-- What is being asked --
In the lines of the listing from the one containing "This screenshot has height=1233, width=952." through the end of the listing, change "given" to "listed" and reproduce those lines otherwise unchanged.

○ ○ ○ ○ ○

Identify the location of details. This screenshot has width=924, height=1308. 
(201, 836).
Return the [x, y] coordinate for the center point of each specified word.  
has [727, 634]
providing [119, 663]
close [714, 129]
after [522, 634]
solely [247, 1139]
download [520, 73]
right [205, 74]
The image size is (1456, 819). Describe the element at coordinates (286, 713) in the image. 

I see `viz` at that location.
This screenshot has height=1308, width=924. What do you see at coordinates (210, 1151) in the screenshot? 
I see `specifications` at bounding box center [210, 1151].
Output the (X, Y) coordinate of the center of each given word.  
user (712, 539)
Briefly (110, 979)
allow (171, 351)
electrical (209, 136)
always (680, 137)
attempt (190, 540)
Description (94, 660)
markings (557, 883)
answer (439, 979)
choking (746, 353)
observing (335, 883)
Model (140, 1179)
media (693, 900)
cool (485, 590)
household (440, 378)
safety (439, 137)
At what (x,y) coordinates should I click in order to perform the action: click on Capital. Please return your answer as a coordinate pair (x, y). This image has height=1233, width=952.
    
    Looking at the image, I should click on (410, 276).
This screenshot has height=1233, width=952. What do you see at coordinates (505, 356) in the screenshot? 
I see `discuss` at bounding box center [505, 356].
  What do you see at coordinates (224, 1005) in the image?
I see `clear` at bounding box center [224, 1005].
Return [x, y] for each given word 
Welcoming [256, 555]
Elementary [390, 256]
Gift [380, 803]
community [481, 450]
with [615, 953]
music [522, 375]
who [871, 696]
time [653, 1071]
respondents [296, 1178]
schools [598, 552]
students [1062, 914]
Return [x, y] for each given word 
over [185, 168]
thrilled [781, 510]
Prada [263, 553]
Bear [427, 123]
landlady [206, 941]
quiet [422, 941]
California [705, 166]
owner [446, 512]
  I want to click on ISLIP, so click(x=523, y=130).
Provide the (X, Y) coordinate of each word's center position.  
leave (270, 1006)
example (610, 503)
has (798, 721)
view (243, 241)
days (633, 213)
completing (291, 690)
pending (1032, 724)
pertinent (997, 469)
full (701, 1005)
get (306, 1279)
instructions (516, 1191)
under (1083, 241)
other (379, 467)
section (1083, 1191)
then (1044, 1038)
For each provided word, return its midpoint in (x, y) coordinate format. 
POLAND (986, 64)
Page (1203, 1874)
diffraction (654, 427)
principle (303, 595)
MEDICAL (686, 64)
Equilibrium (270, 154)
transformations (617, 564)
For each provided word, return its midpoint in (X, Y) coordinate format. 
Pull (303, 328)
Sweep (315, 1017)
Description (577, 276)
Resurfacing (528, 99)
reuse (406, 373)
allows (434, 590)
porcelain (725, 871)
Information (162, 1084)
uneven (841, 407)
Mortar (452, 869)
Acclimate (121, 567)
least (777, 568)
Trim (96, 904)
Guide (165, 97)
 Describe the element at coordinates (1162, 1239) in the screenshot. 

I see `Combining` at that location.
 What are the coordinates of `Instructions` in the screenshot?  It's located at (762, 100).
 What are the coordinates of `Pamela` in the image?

○ ○ ○ ○ ○

-- Complete answer --
This screenshot has height=1233, width=952. What do you see at coordinates (505, 356) in the screenshot? 
I see `discuss` at bounding box center [505, 356].
  What do you see at coordinates (224, 1005) in the image?
I see `clear` at bounding box center [224, 1005].
Return [x, y] for each listed word 
Welcoming [256, 555]
Elementary [390, 256]
Gift [380, 803]
community [481, 450]
with [615, 953]
music [522, 375]
who [871, 696]
time [653, 1071]
respondents [296, 1178]
schools [598, 552]
students [1062, 914]
Return [x, y] for each listed word 
over [185, 168]
thrilled [781, 510]
Prada [263, 553]
Bear [427, 123]
landlady [206, 941]
quiet [422, 941]
California [705, 166]
owner [446, 512]
  I want to click on ISLIP, so click(x=523, y=130).
Provide the (X, Y) coordinate of each word's center position.  
leave (270, 1006)
example (610, 503)
has (798, 721)
view (243, 241)
days (633, 213)
completing (291, 690)
pending (1032, 724)
pertinent (997, 469)
full (701, 1005)
get (306, 1279)
instructions (516, 1191)
under (1083, 241)
other (379, 467)
section (1083, 1191)
then (1044, 1038)
For each provided word, return its midpoint in (x, y) coordinate format. 
POLAND (986, 64)
Page (1203, 1874)
diffraction (654, 427)
principle (303, 595)
MEDICAL (686, 64)
Equilibrium (270, 154)
transformations (617, 564)
For each provided word, return its midpoint in (X, Y) coordinate format. 
Pull (303, 328)
Sweep (315, 1017)
Description (577, 276)
Resurfacing (528, 99)
reuse (406, 373)
allows (434, 590)
porcelain (725, 871)
Information (162, 1084)
uneven (841, 407)
Mortar (452, 869)
Acclimate (121, 567)
least (777, 568)
Trim (96, 904)
Guide (165, 97)
 Describe the element at coordinates (1162, 1239) in the screenshot. 

I see `Combining` at that location.
 What are the coordinates of `Instructions` in the screenshot?  It's located at (762, 100).
 What are the coordinates of `Pamela` in the image?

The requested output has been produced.